Il solito Ibra: «Psg un sogno L'ho scelto io»

Il coup de théâtre non c'è stato, per il resto ha rispettato il copione. Nel suo primo giorno francese Zlatan Ibrahimovic non ha pronunciato il ritornello ironico che spopolava sui social network: «Sin da piccolo sognavo di giocare in questa squadra», ma il concetto si è scostato di poco: «Il Paris Saint Germain è un altro sogno che diventa realtà». Presentato dal presidente del club francese Nasser Al Khelaifi come la «prima superstar nella storia del club» (saranno stati contenti Leonardo e Thiago Silva), Ibra è partito scuro in volto, man mano ha acquistato scioltezza fino a sfoderare più di un sorriso. «Ringrazio il Psg per aver reso possibile ciò che sembrava impossibile. Sono in un dream team, faremo di tutto per vincere. Sono venuto per fare la storia anche in Francia e con giocatori come Thiago Silva e giovani come Verratti potremo farcela».
Nessun rancore verso il Milan, anzi: «Mi ha ridato il sorriso, abbiamo fatto bene e continueranno a farlo anche dopo di me. Li ringrazio, auguro loro tutto il meglio». Sulla cessione, però, Ibra ha raccontato la sua verità, un po' diversa da quella vista da Milanello: «Nessuno mi ha influenzato, è stata una mia scelta venire qui.
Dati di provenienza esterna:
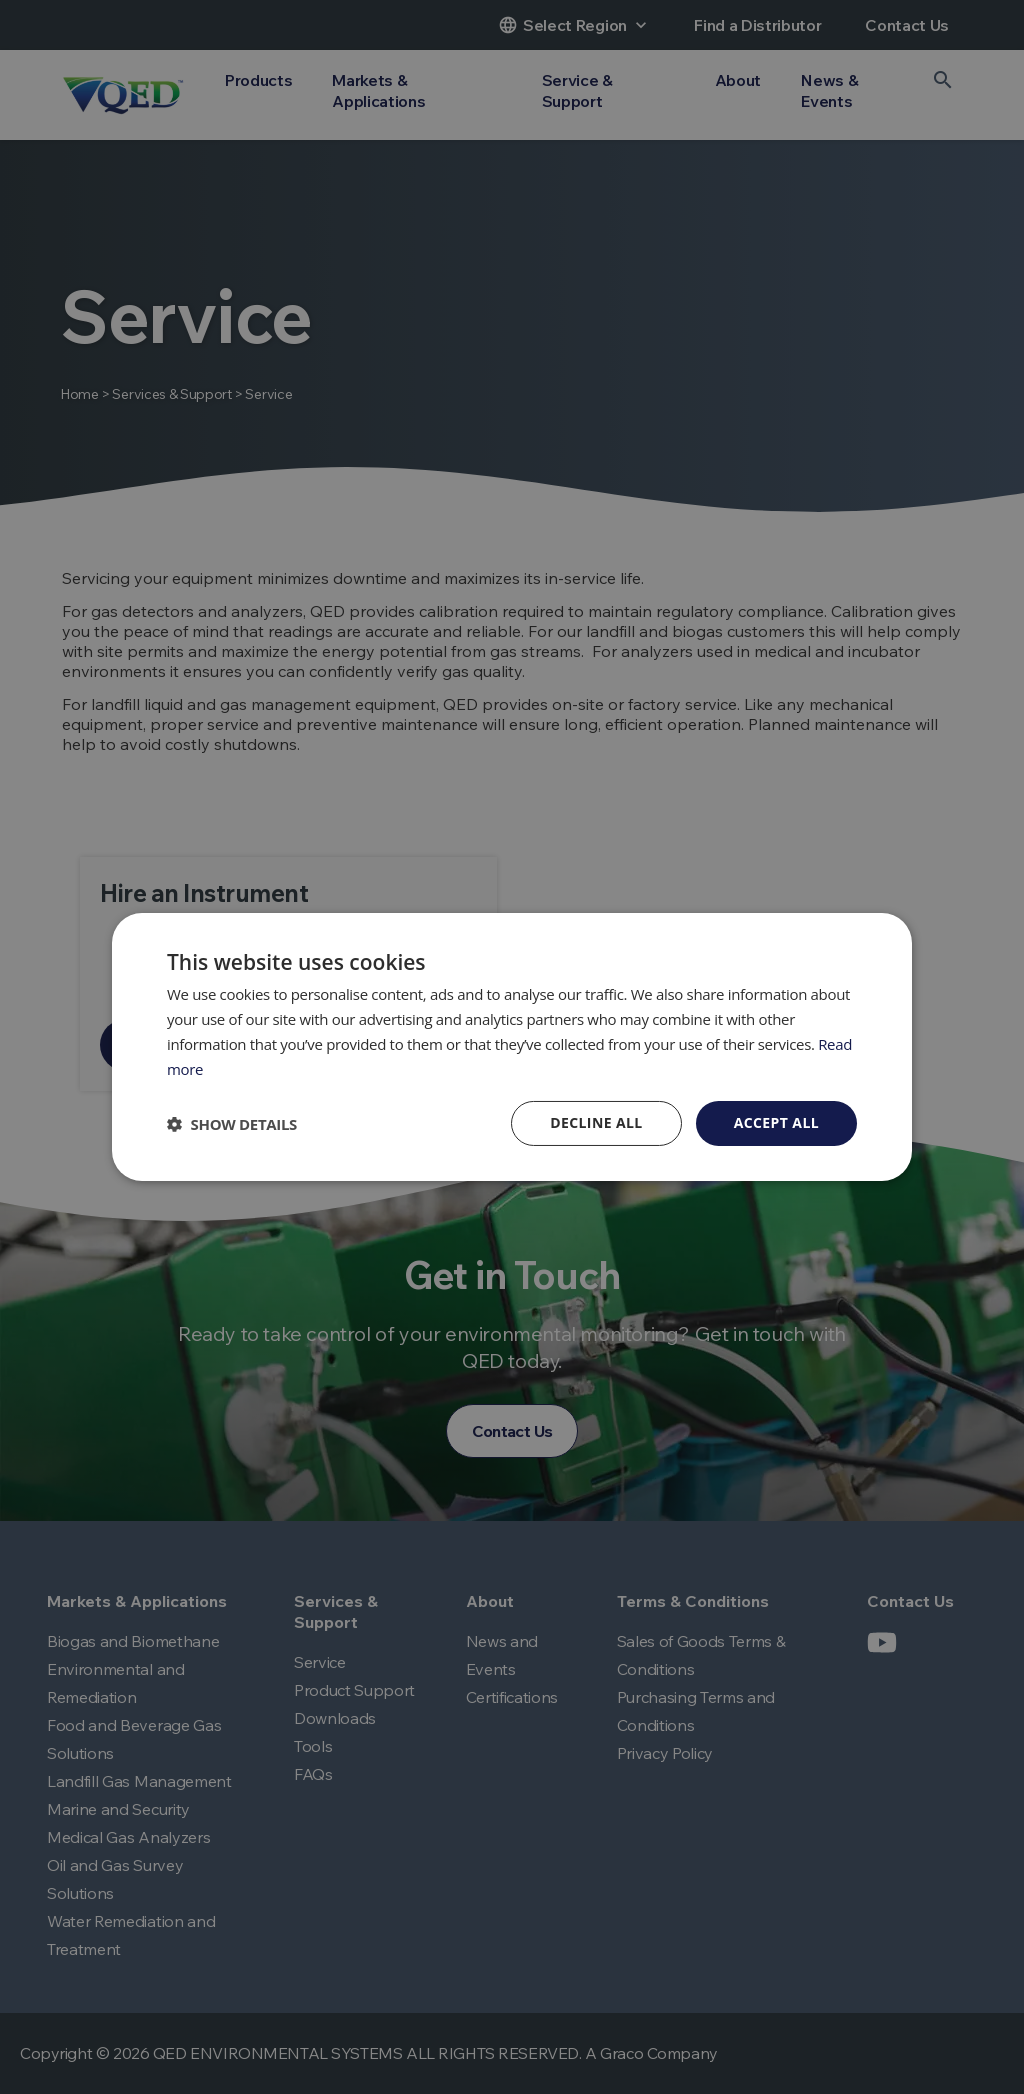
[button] (232, 1124)
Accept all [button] (776, 1122)
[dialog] (512, 1047)
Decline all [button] (596, 1122)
Questo è il futuro, l'Italia senza me e Thiago sarà più povera». Ammettere che sono stati altri a prendere la decisione è troppo difficile per un giocatore che ha sempre fatto il bello e il cattivo tempo seguendo solo i propri «mal di pancia».
Più sobrio Marco Verratti, presentato giusto prima di Ibrahimovic, una sorta di trailer al blockbuster della giornata di ieri. «Un sogno che si avvera (anche lui, ndr), ho accettato subito questa offerta. Non vedo l'ora di giocare con tutti questi campioni: all'estero puntano molto sui giovani, l'Italia dovrebbe seguire questo esempio».
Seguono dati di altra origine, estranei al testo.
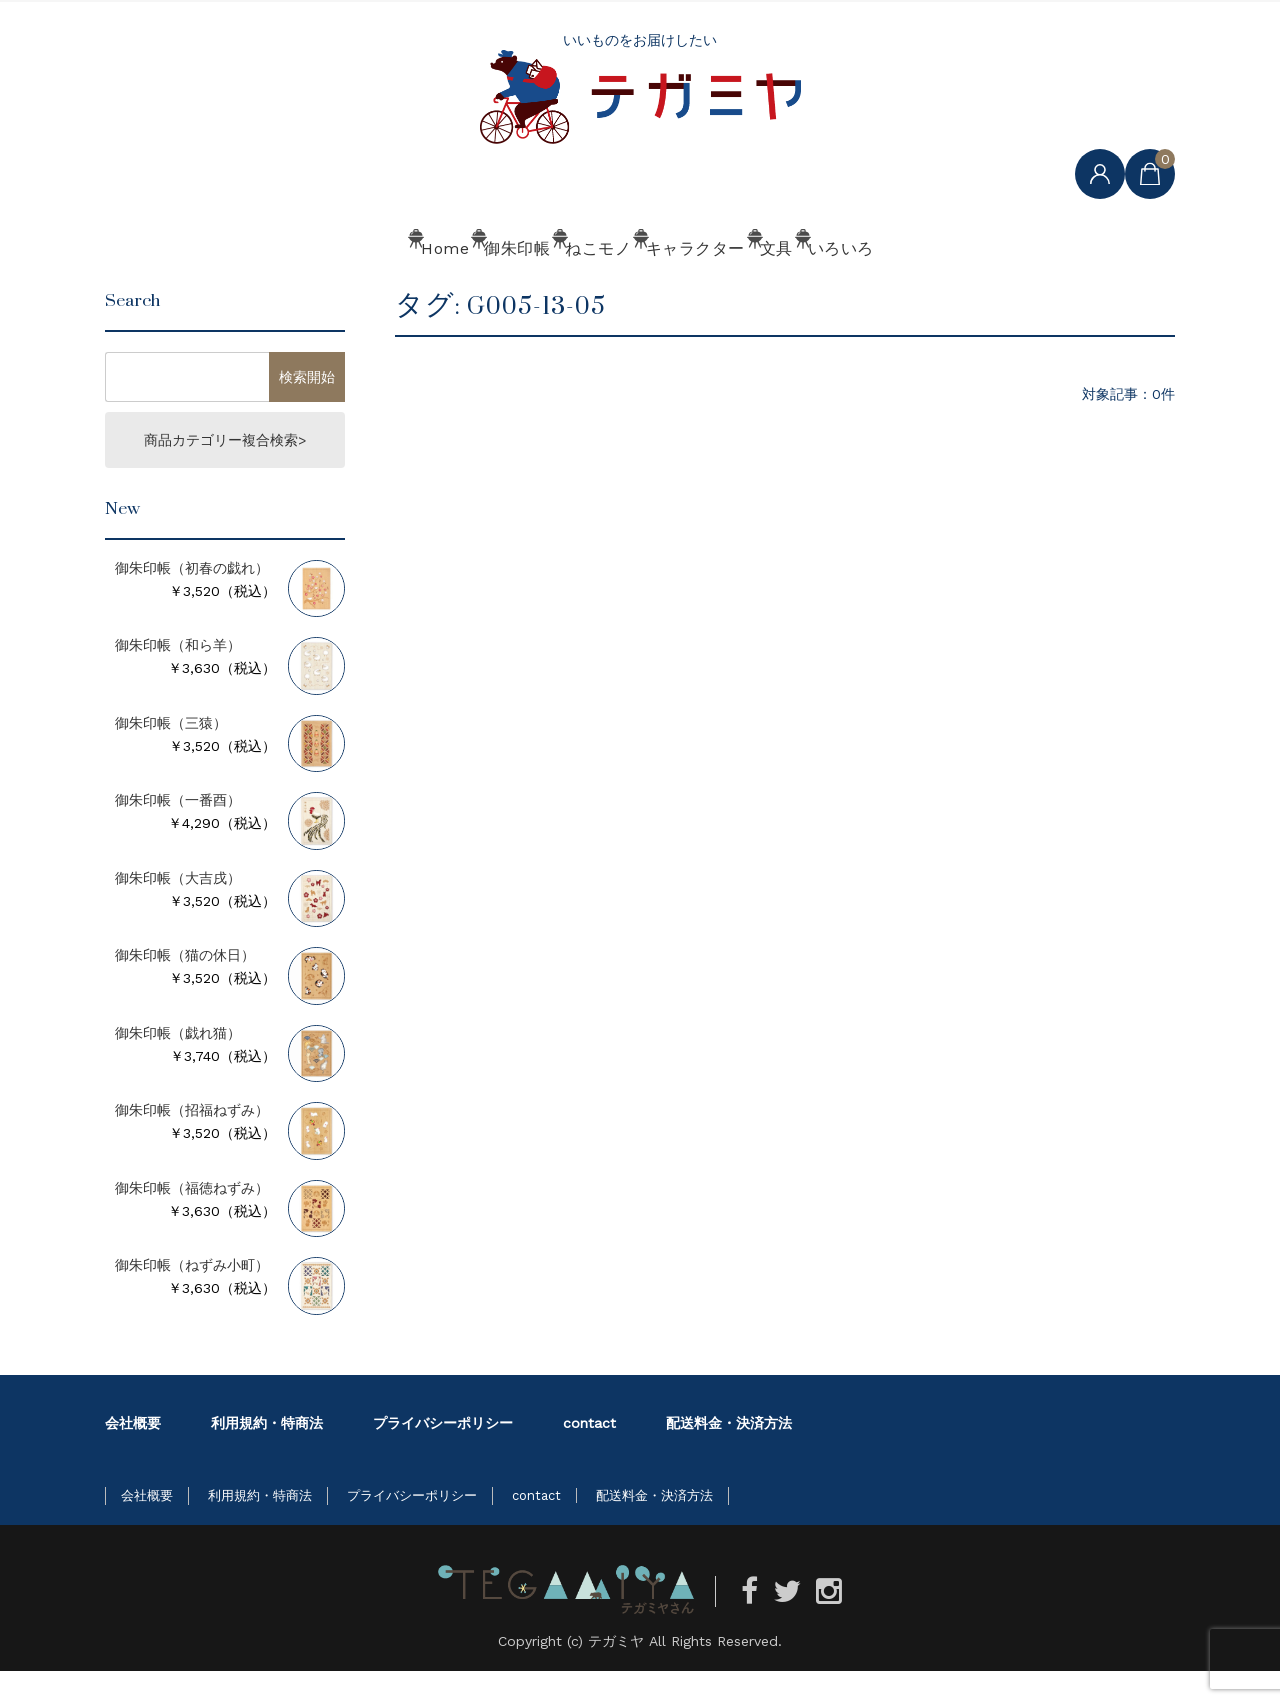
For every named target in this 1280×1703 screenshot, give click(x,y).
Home (295, 287)
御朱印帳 (425, 287)
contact (589, 1455)
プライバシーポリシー (443, 1455)
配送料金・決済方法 (729, 1455)
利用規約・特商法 (267, 1455)
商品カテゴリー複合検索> (225, 472)
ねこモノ (563, 287)
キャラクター (715, 287)
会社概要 (133, 1455)
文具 (853, 287)
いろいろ (977, 287)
Sono le 16.17 quando finisce la doppia presentazione: qualche minuto dopo, sul sito del Milan compare l'annuncio della cessione di Ibrahimovic al Psg. «Un nostro grande acquisto, non una vendita del Milan» la sponda di Leonardo. «Ringrazio il Milan, Berlusconi e Galliani per la trattativa» gli fa eco Al Khelaifi. Lo svedese, nel frattempo, è già sotto la torre Eiffel a palleggiare prendendosi i primi applausi dei tifosi parigini: Ibrahimovìc, con l'accento finale, è già uno di loro.